For an American moviegoer in 1956 the opening minutes of Forbidden Planet must have been extremely comforting. While other science fiction films of the era rode the Cold War paranoia wave prevalent at the time (The Thing From Another World, Invasion Of The Bodysnatchers and Invaders From Mars to name but three) Forbidden Planet firmly established a future for America that many people at the time harboured severe doubts it had.

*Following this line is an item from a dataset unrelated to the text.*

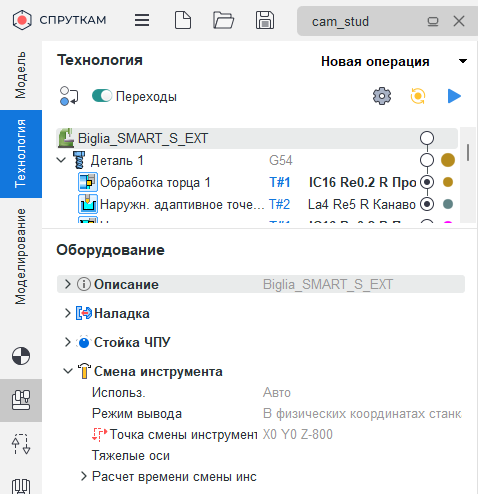Select the Biglia_SMART_S_EXT machine row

A voice-over informs us that "By 2200 AD they had reached the other planets of our solar system, almost at once there followed the discovery of hyperdrive... And so at last mankind began the conquest and colonisation of deep space." And as we are introduced to the crew-cutted crew of the United Planets Space Cruiser C577-D we are left in no doubt whatsoever as to which country has pioneered this impressive expansion. From global policeman to galactic frontiersman it seems that America is set to triumph and prosper well into the future. Sing hosanna and break out the sasparella and apple pie! Plus, of course, a thinly-veiled ya-boo sucks to you Ivan.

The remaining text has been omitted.